Late Saturday night

Breathing tube back in around 11:15 p.m.  She was unable to move all the fluid out of her chest cavity by herself.  The breathing tube will expand her lungs in order to move all the fluid out.  Long day has turned into a long night.

Saturday evening

Rachel's "blood-gas" came back looking good, however, the bottom portion of the left lung is collapsed.  The right lung has fluid and the doctors are trying to keep it from collapsing too.  They have been aggressive in treating the fluid build-up and as a last resort, may have to put the breathing tube back in.  She has been able to sit-up twice today, each time for over an hour and a half and that has helped some.  The doctors have said that other than the fluid, she looks good and "all the numbers" look good.  Still running a slight fever.  They did a blood and urine culture but we won't know the results of that for several days.

Evening

Well, a decent day has turned into an eventful evening.  She began having problems coughing and the last chest x-ray showed fluid building up so they have put her on the Bi-Pap machine for the night to help open up her lungs.  Hopefully, she will rest good tonight since she has been rather restless all day today.  Already, the Bi-Pap machine seems to be helping as it has improved her O2 stats.

Another one gone

At about 6:45, they took out the "heart-line" that measures the pressures in the left atrium.  Also, the plan is to take out the catherer tomorrow morning and have her sit up for a while.  There is also a slight chance that they may remove the chest tubes but if not tomorrow then either Sunday or Monday.  She seems to be progressing really well.

Friday afternoon

Rachel has been off of the breathing machine since 11:00 a.m. this morning and has been drinking some water and even a cup of apple juice since and she has kept it down.  The nurse has cut down on her IV fluids and is beginning to allow her to drink more.  She can even have another cup of apple juice later on.

Its gone

WooHoo!  The breathing-tube is out!!!  They extubated her around 11:00 a.m. and took the NG tube out as well.  She has the nasal canular in on about 35-40% oxygen and has now starting eating ice-chips although she wants to gulp some water.......probably not a good thing for now.  Both the surgeon and her cardiologist has been by and both have said she looks great and seems to be doing well.  Here is a pic of without the breathing tube so we can see that pretty face.

Post Surgery

Met with Dr.

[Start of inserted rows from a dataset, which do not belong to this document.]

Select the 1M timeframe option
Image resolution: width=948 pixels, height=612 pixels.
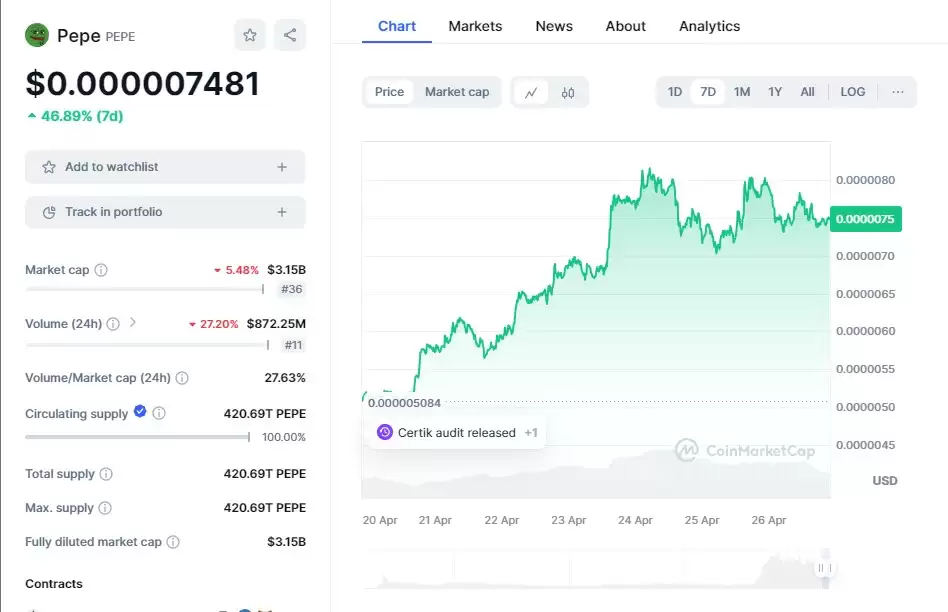tap(741, 91)
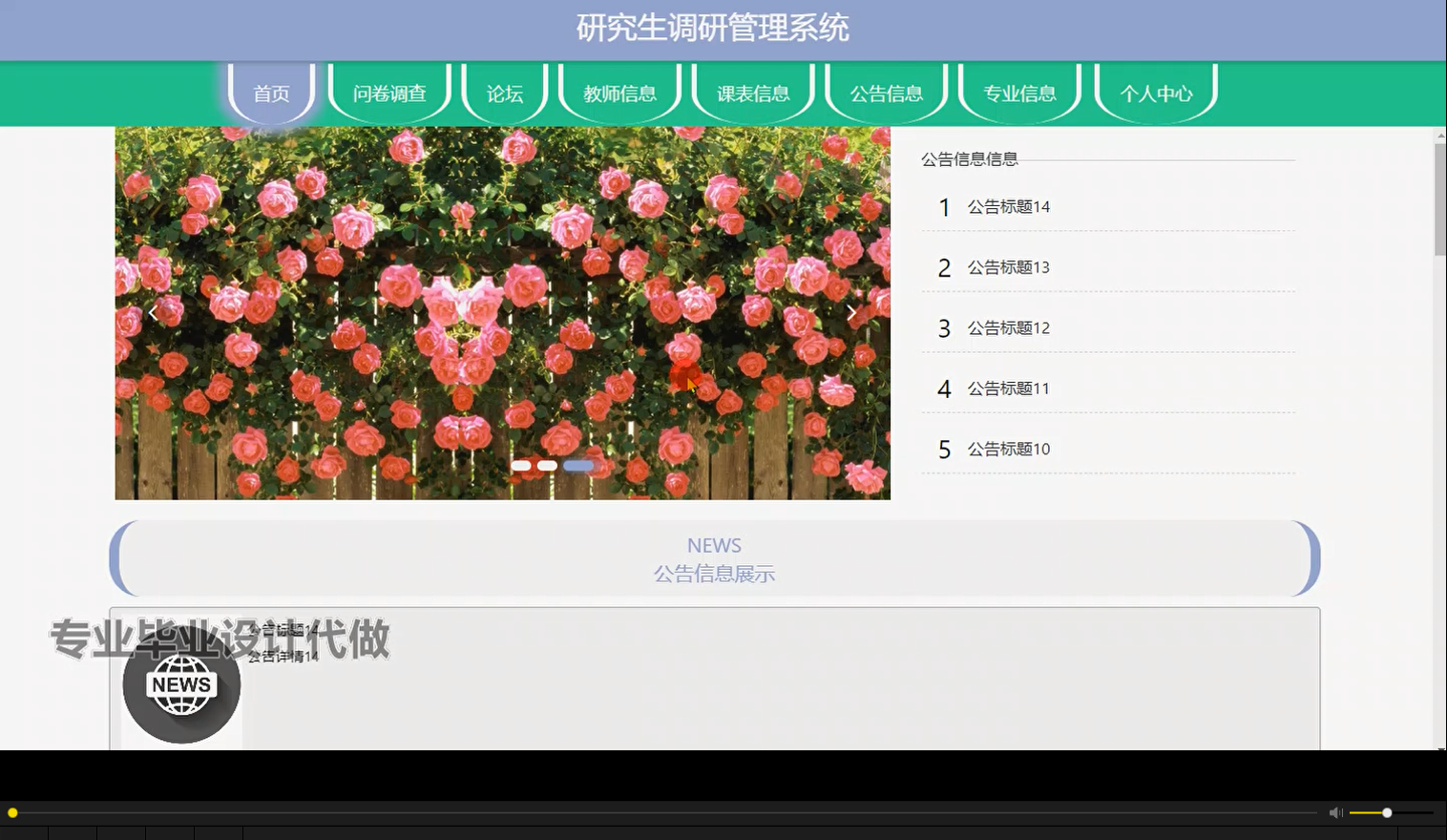Viewport: 1447px width, 840px height.
Task: Mute audio via the speaker icon
Action: pos(1334,812)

Bleiweis (surgeon) around 6:30. He was very pleased with the surgery. He was able to lower her pressures in her heart  and as well as close off the VSD (hole in the heart) and replace the pulmonary valve.  This is what he had planned to do, there were no unexpected surprises.  He is hopeful to take the breathing tube out tomorrow morning (Friday Morning) and let her start waking up. After being at the hospital since almost 6;00 am we are calling it a night. Thanks everyone for your prayers. God is good all the time.On a side note please be in prayer for all the families in the PICU.